This week in The Friday Challenge...
Kersley Fitzgerald continues her story-by-story roundup of the latest major magazines, tackling Asimov's this week, and also reviews Diving Into The Wreck, by Kristine Kathryn Rusch. Is Kris truly a Big Fat Author? Not the last time I saw her, but that is always an occupational hazard for writers. Join the discussion...
Henry Vogel discusses football, surprise plays, and how to plant and care for the seeds of your surprise ending so that your readers won't accuse you of suffering from M. Night Shyamalan's Disease. Join the discussion...
Ultimate Geek Fu started out to be a discussion of the best and worst Superbowl halftime shows but turned into an extended paean to The Who, and then devolved into an old Slappy Squirrel sketch. Go figure. Join the discussion...
Avatargate breaks and becomes a headline-dominating international scandal! Well, no, not really, but the circumstantial evidence doesn't look good for James "Oops, I forgot I plagiarized The Terminator from an old Harlan Ellison Outer Limits script" Cameron. Join the discussion...
The Recently Received list receives a long-overdue update. Looking for free books and really new reading? Here's a list of the newest of the new books, available free for the taking—but there's just one catch. Read more...
Also, Kersley Fitzgerald explains the importance of character arc (2010 calendars are still available!), the inmates discuss the views from their respective places in the asylum, Door #3 receives a hasty and still-incomplete update, and Miko is the winner of the 1/22/10 Friday Challenge, "A Clean, Well-Lighted Place". All this and more, this week in The Friday Challenge!
And with that said, we move on to new business.
Wii for Geezers
As you might remember, the 1/29/10 challenge was to envision a Wii game that could be played pleasurably by senior citizens in a nursing home, and then name the game and sell the idea to the rest of us. As of the deadline, we have received the following entries:
Patrick Henry, "Wii Vegetable Gardening"
Arisia, "Wii VAX"
WaterBoy, "Wii Depression"
Miko, "Geezer Wii-Zer"
Watkinson, "The Wiind in the Willows!"
If I've missed anyone's entry, please let me know.
As always, even if you haven't submitted an entry this week—even if you've never submitted an entry in any week—you're invited to read, comment on, and vote for your favorite. Don't be shy about leaving feedback on the authors' sites, either. Writers thrive on knowing that someone out there is actually reading their words. The winner will be announced on Sunday, February 7, at a time to be determined by the quality of the New Orleans Saints.
And now for this week's challenge.
Splatter Cinema
This challenge comes to us courtesy of Arisia, who writes (paraphrasing extensively now to omit chatty and identifying personal details):
My son and his business partner are trying to establish themselves as indie filmmakers and are looking for scripts for short (20 minutes or less) horror films that can be made on very low budgets with amateur talent.
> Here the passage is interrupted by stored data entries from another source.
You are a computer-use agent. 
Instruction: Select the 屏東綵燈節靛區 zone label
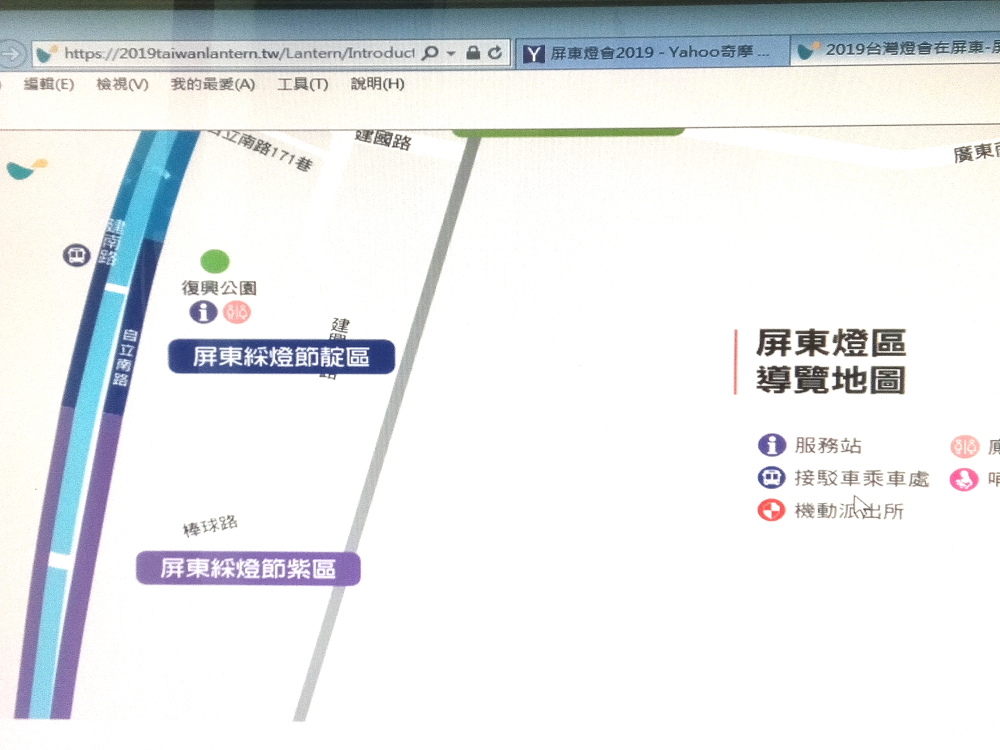[x=281, y=357]
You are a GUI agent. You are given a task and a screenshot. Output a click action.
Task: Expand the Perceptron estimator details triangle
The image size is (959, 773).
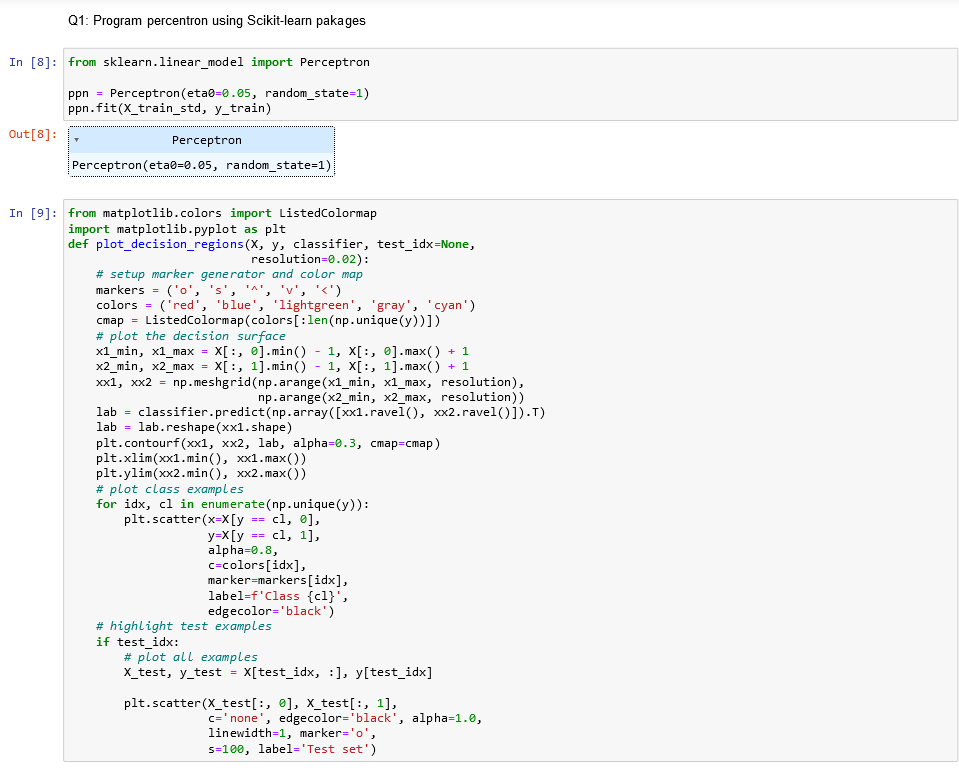[77, 140]
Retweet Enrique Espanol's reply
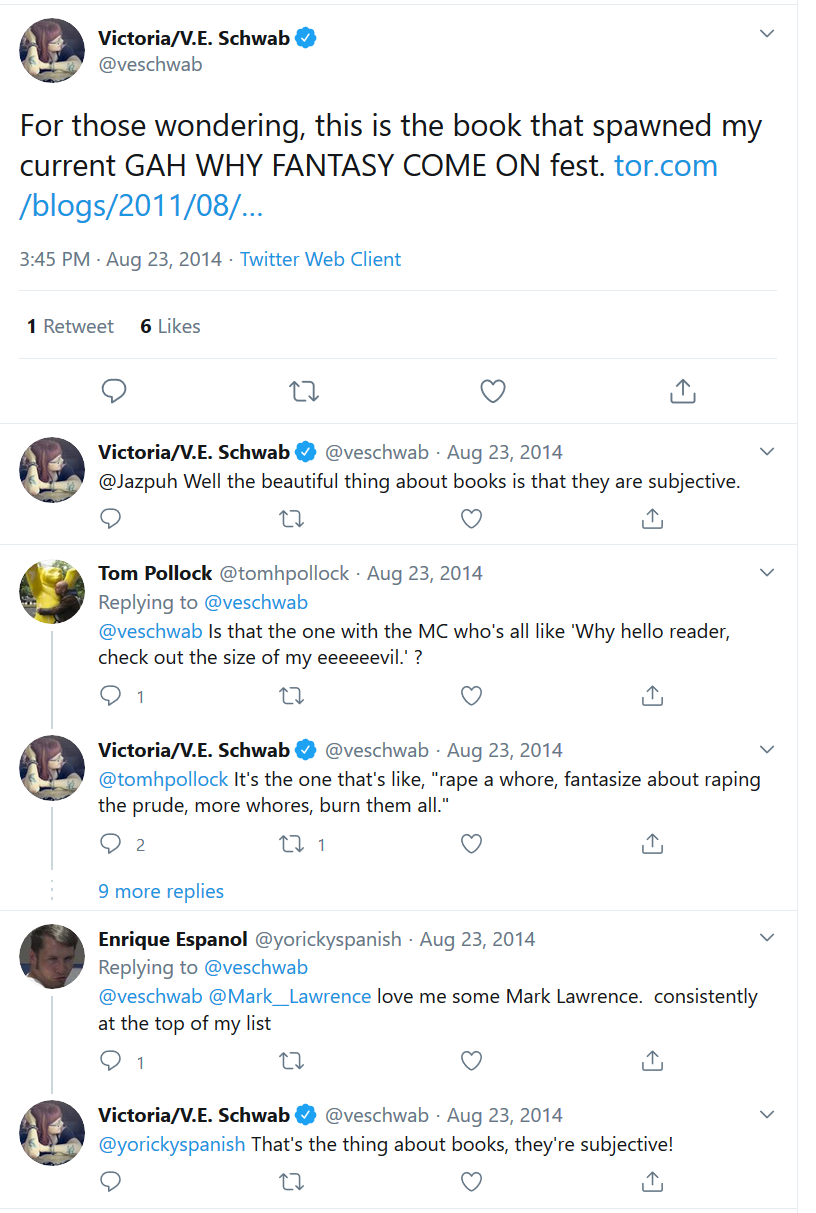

Everybody is working on spec, for a share of the profits if there ever are any, and their films end up entered in independent film festivals and screened at fan cons. Their work so far has been real blood-and-guts stuff, but they're also interested in sci-fi...The more we discussed this, the more we felt that this has the makings of a Greater Challenge. Not to write a full 20-minute script—no, that's a heck of a lot of work for a Friday Challenge—but to come up with a treatment for a sci-fi/horror story that could be filmed as a 20-minute short, on next to no budget.
Can't be done? Think back to The Twilight Zone or Night Gallery and subtract out the intro, outtro, and commercial-break times. Those shows ran about twenty minutes, tops, and no one's ever argued that they weren't complete stories. Rod Serling and Richard Matheson built entire careers on making sometimes unforgettable 20-minute sci-fi and horror movies that were filmed on rudimentary sets and really low budgets.
So that's your assignment for this week: we want you to start thinking of ideas that could conceivably be developed into short scripts. Don't do more than jot notes to yourself; we've decided to make this a Greater Challenge, so the deadline for finished entries is Thursday, February 25, and in the days to come we'll be discussing the mechanics of writing script treatments. (Which are not to be confused with scripts.) We haven't quite decided yet what we'll spot as a prize: we were thinking of putting up J. Michael ("Babylon 5") Straczynski's utterly authoritative phonebook, The Complete Book of Scriptwriting, but that's still open to discussion.
Ergo, for now: put on your thinking caps, and get your idea mill churning. No deadline this week. Put your slack time to good use.